小規模兵力とハイテク兵器の投入
出典: フリー百科事典『ウィキペディア(Wikipedia)』 (2022/05/04 14:01 UTC 版)
「イラク戦争」の記事における「小規模兵力とハイテク兵器の投入」の解説
投入された兵力は1991年の湾岸戦争が66万人であるのに比較して、26万3千(アメリカ陸軍とアメリカ海兵隊で約10万、イギリス軍3万。海空軍、ロジスティク、インテリジェンスなどをふくめるとアメリカ軍約21万4千、イギリス軍4万5千、豪2千、ポーランド2.4千)と非常に少ない。GPS誘導爆弾やレーザー誘導爆弾など高性能の武器を効果的に用いることで特定の拠点を効率的に破壊するドクトリンとした。 これは、湾岸戦争後にコリン・パウエルによって提唱された「パウエル・ドクトリン」と呼ばれる戦争のスタイル(圧倒的な兵力を投入し、短期間での勝利を目指すもの)と対照的である。

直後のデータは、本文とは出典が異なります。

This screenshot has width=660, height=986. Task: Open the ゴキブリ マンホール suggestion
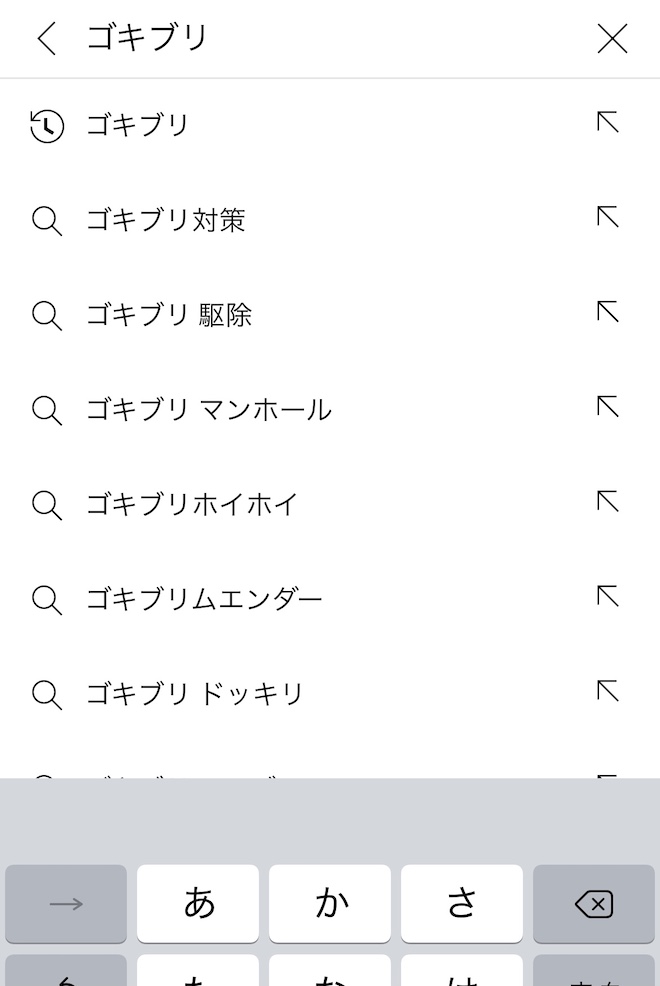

各国の軍事専門家の間でもイラク戦争における米軍の戦術がどの程度功を奏するかについては注目され、あるいは心配されていた。 この計画を積極的に提唱したのはラムズフェルド国防長官だと言われている。同長官はかねてより、パウエル・ドクトリンはベトナム戦争からの教訓として形成された「ワインバーガー・ドクトリン」の亜流であり、時代遅れになりつつある、との見解も表明している。 実際にイラク戦争では、開戦劈頭における航空機のピンポイント爆撃をはじめとする空爆と巡航ミサイルによる結節点の破壊によって、イラク軍の指揮系統は早期に崩壊した。組織的抵抗力を開戦直後にほぼ喪失したイラク軍は、各地で散発的に抵抗するしかなくなり、アメリカ軍は完全に戦争の主導権を握った。事前の大方の予想を裏切り、アメリカの陸上部隊も迅速にバグダードまで進軍することに成功した。このことはアメリカの圧倒的軍事力を(一時的なイメージだけであれ)世界中に見せつける結果となった。軍事大国アメリカの存在感をいっそう高めて、中東を始め世界各国に改めて示すことができたわけだ。開戦前から戦争が泥沼化すると予想していた研究者もいたが、この初期の圧勝によって彼らの主張は全く受け入れられなくなった。 この戦争ではスティンガーで武装させたMQ-1がイラク軍のMiG-25と交戦して互いに対空兵器を装備した有人機と無人攻撃機の史上初の空中戦も行われ、続く占領下の武装勢力との抗争では遠隔操作の無人自走機関銃を初めて実戦投入され、戦場のロボット化が進む。 この軍事的成功はC4ISR化(指揮・統制・監視・偵察のIT化とコンピュータ化)をいっそう促し、RMA(軍事革命)という考え方が台頭する。イラク軍に69式戦車など武器を大量に供給していた中国もイラク軍の一方的な敗北に衝撃を受けて中国人民解放軍は特にC4ISRと無人航空機(ドローン)の活用などに注目していたとされる。